The road ahead

Surviving Recession

The East Asian crisis of the 1990s was traced to the crony capitalism, lax financial regulations, unhindered capital mobility across borders owing to complete capital account convertibility and weak macro financial architecture. That was the beginning of the extant financial crisis. But we never learnt our lesson and when you don’t learn from the history, it does repeat itself as we are witnessing now.

There was a time when the champions of neo-classical liberalism had rejoiced and celebrated the fall of Communism in the late 1980s. It was reflected in the euphoric assertions of many observers and theorists, including the high priest of liberal capitalism, Francis Fukuyama. He observed that history had ended with the fading of the Iron Curtain and with liberal capitalism having won conclusively, also the race between the two ideologies. However, all such assertions have proved to be misplaced with capitalism itself standing discredited in the light of recent developments.

The raging recession in the world economy coming in the wake of the multiple bankruptcies of the industrial and financial majors the world over has proved all claims of capitalist efficiency and transparency false. With hindsight we all know that liberal capitalism as symptomised by the laissez faire economy is definitely not the answer to all the problems afflicting this world.

Had this been the case, we would not be confronting the demonic recession as staring us in the face. Now we know that liberal capitalism is not an unblemished and unalloyed good; that it can not be left completely unregulated and uncontrolled as its votaries have always championed.

We, in India, have been deluding ourselves all these years believing that a larger consumer base and less dependence on external trade shall suitably insulate our domestic economy from the negative impacts of recession or stagflation. However, many of these observers have been proved wrong. This follows reduction in production and consequent slump in available employment opportunities. All this has had a cascading effect on our economy resulting in lower growth rates.

There are many who feel that our savings should now be utilised to spur the domestic economy by increased spending. But before we can do so, the greenbacks already available in the economy seem to be finding very few takers. What is really surprising is the fact that notwithstanding the substantial reduction in the interest rates, the loan off-takes from the various financial/banking institutions have been very less. And this is said to be the trend the world over.
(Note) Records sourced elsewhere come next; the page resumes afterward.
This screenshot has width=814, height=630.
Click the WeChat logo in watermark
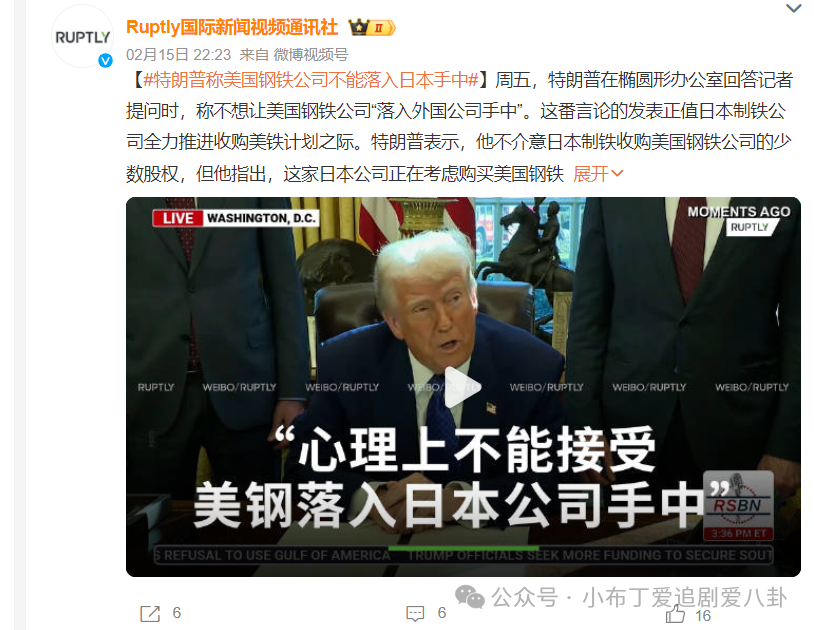(x=470, y=597)
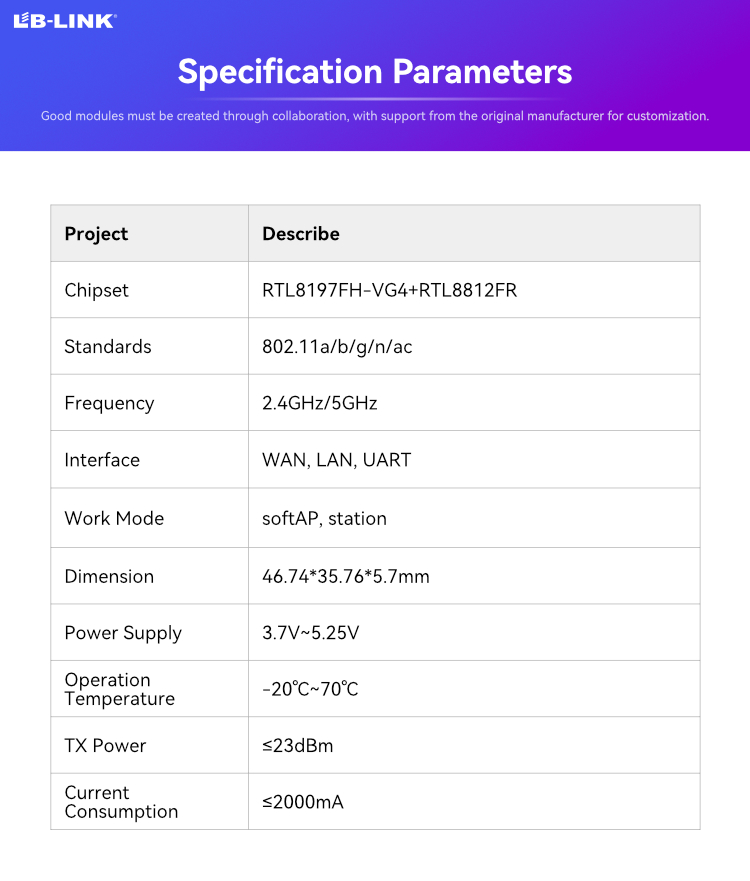Select the Operation Temperature label

click(120, 689)
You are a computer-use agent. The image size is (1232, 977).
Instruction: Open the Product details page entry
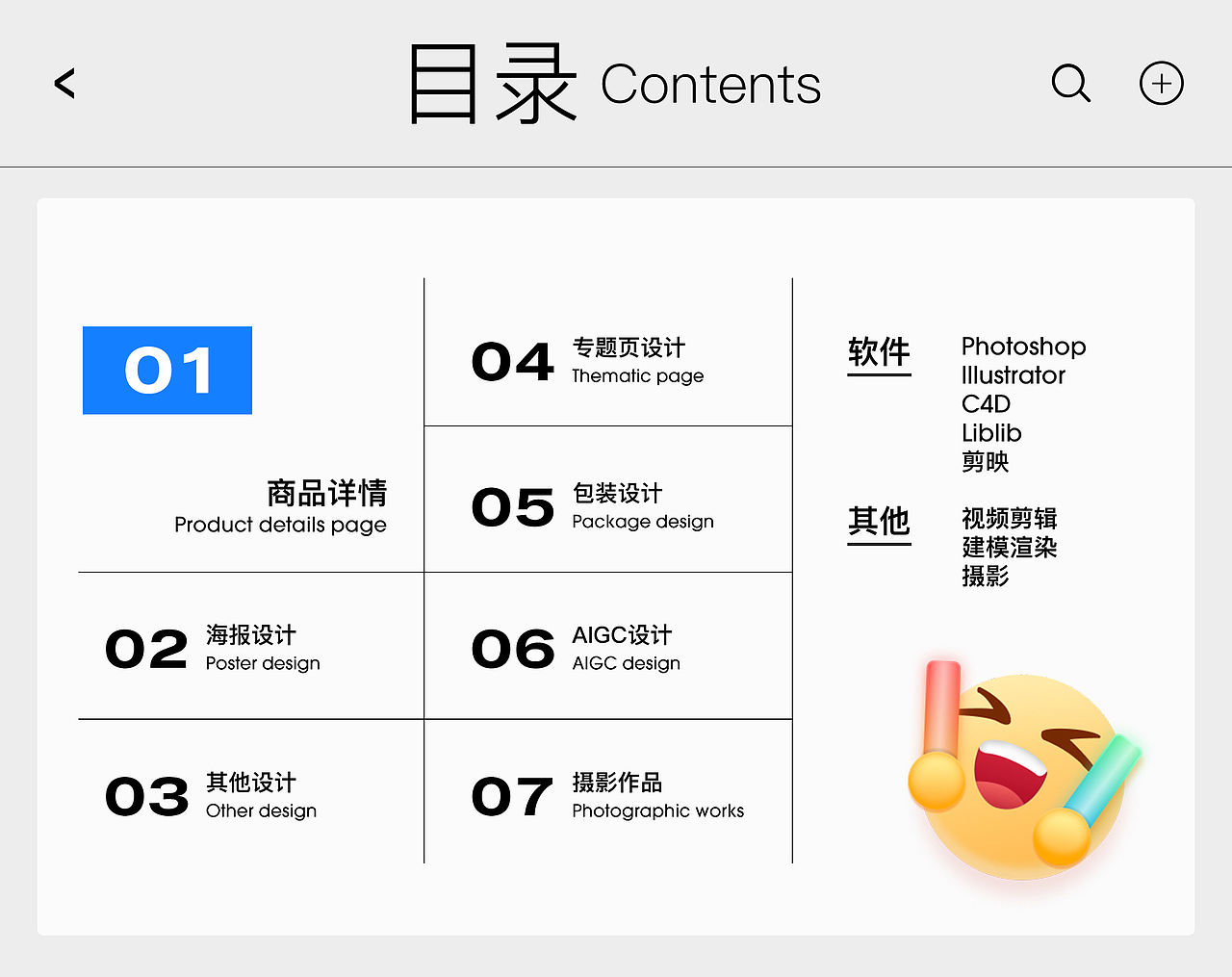[279, 526]
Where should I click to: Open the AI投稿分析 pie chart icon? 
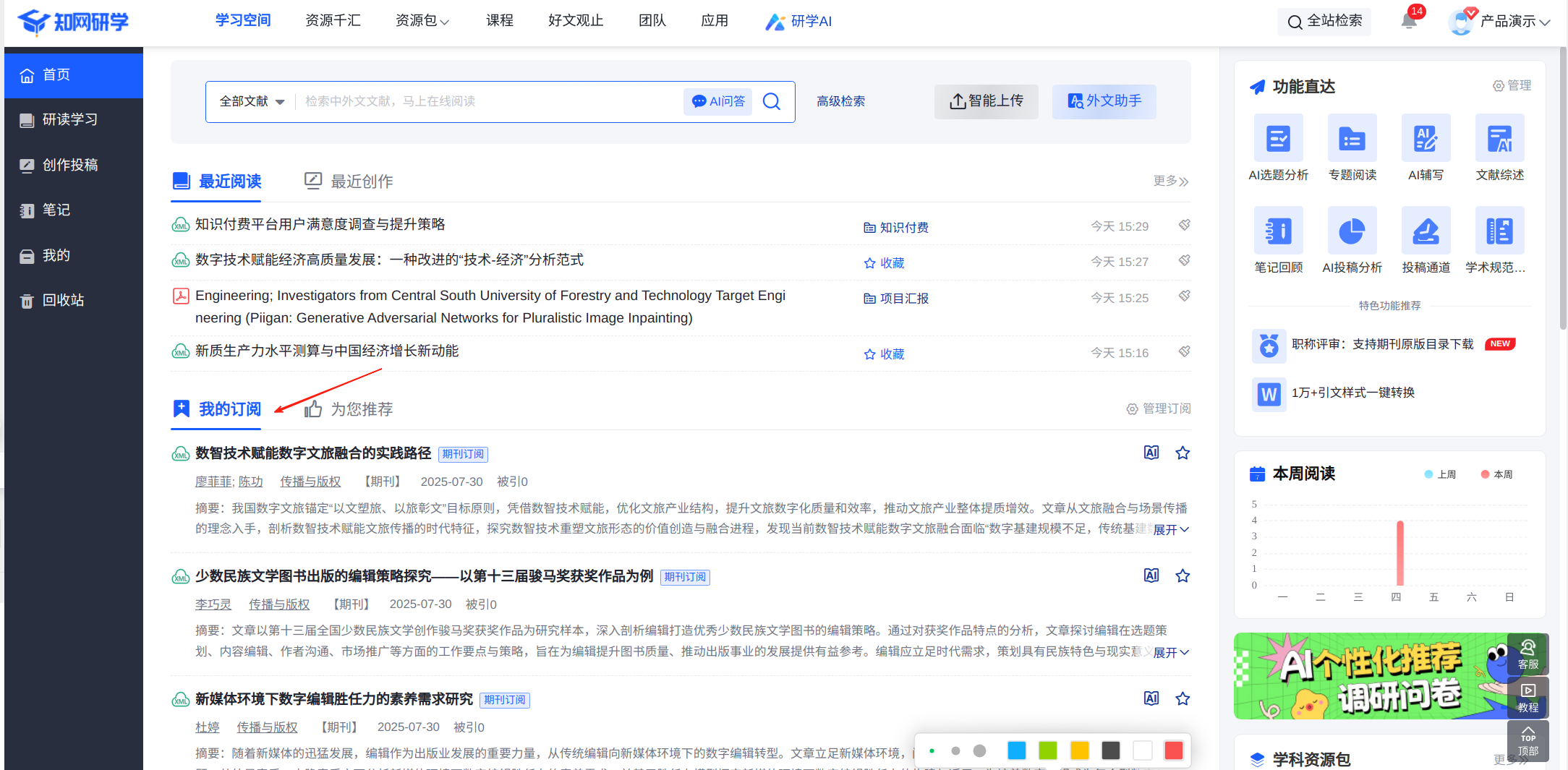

In fact, all these institutions have also been very cagey about extending loans.

Cautious approach
We may haul up the behaviour of our orthodox and conservative banking system, but again the same is said to have saved us from the onset of a recessionary deluge unlike the reckless credit extensions experienced in the West, long governed by the Basel banking norms. Also, our cautious approach to full capital account convertibility and opening of our banking and insurance sectors completely to foreign investments are among other various factors which spared us a full-blown recession.

The recent surge of stock markets, moderate increase in demand of consumer goods and real estate and improvement in other financial indicators are positive signs. This follows supportive government policies, liberal financial package, recommendations of the 6th Pay Commission and waiving of farmers’ loans.

However, there is a somewhat quaint observation which says that India’s so-called ‘underground’ or ‘parallel’ economy is also cushioning it from the malignant effects of the present recession. The proponents of this school believe that all this money is keeping the demand afloat, thereby helping in maintenance of a moderate growth rate.

There has been a demand to replace dollar with a new world currency like Special Drawing Rights (SDRs) or some other currency, as also suggested by China. But it is easier said than done. We actually seem to have got stuck in a vicious cycle. A strong dollar, for the moment, is in our own interest. A falling dollar may lead to further decline of the US economy to which many of the satellite or peripheral economies are hitched and may be seriously affected by the same.

The crisis shall only ratchet up if all the creditor countries decide to withdraw their foreign exchange deposits from the US as is being demanded by some. The said withdrawal shall dent and maul the dollar further, thereby hurting everyone. A weakened US economy will become the nemesis for all, thereby nixing any chance of economic revival or, at least, might delay the same for a long time to come.

With the weakening of the so-called Washington Consensus, the world pecking order is already being restructured wherein the US might not be the sole super power. The BRIC powers may come to occupy the centre stage of the world financial system, something that people like Henry Kissinger, Kenichie Ohmae, Kishore Mahbubani, Kenneth Waltz and many others have been predicting for a long time. Meanwhile, we need to tread like a trapeze artiste to maintain a fine balance between the minimalism of liberal capitalism and maximalism of social welfarism.